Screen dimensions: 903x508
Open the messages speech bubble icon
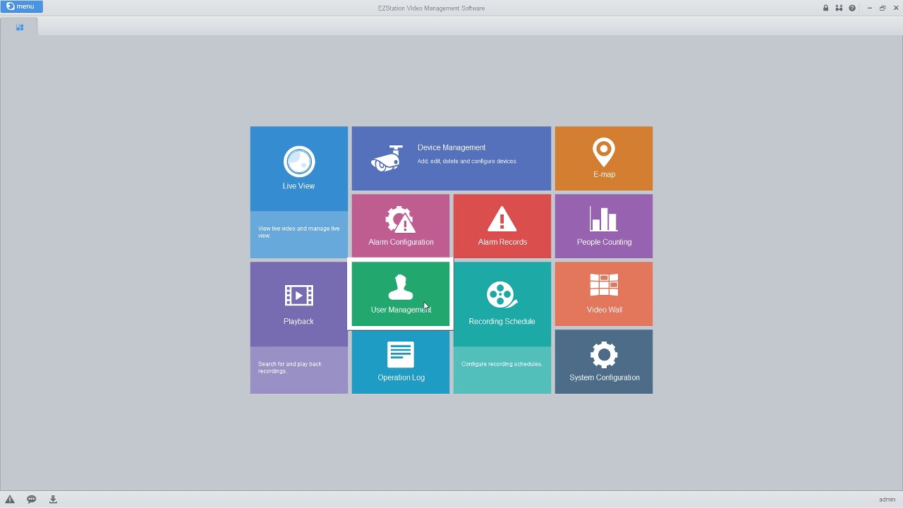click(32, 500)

+++

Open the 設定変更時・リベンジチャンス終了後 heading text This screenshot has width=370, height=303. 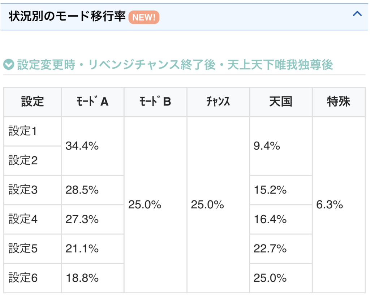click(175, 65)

+++

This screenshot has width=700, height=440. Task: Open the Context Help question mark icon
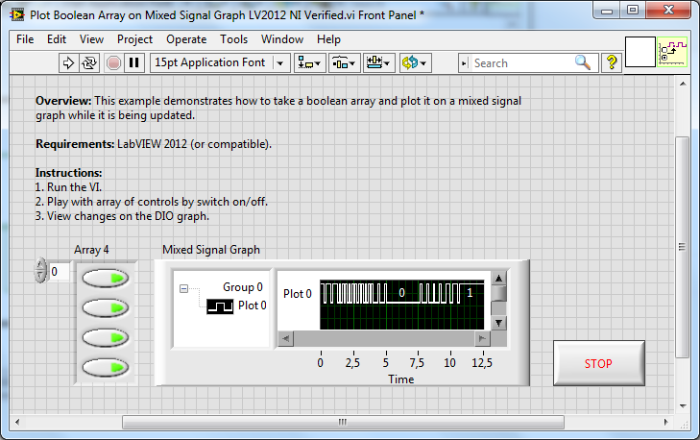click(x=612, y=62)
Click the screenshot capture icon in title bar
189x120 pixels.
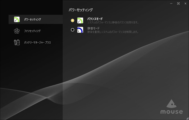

+++

■ WHAT THE EXERCISE ASKS:
In the data above, start at the line holding "This screenshot has width=700, height=440." and stop after the line holding "189x120 pixels."; write out those lines exactly, without pictures.

■ OUTPUT:
This screenshot has width=700, height=440. Task: Open the Context Help question mark icon
click(x=612, y=62)
Click the screenshot capture icon in title bar
189x120 pixels.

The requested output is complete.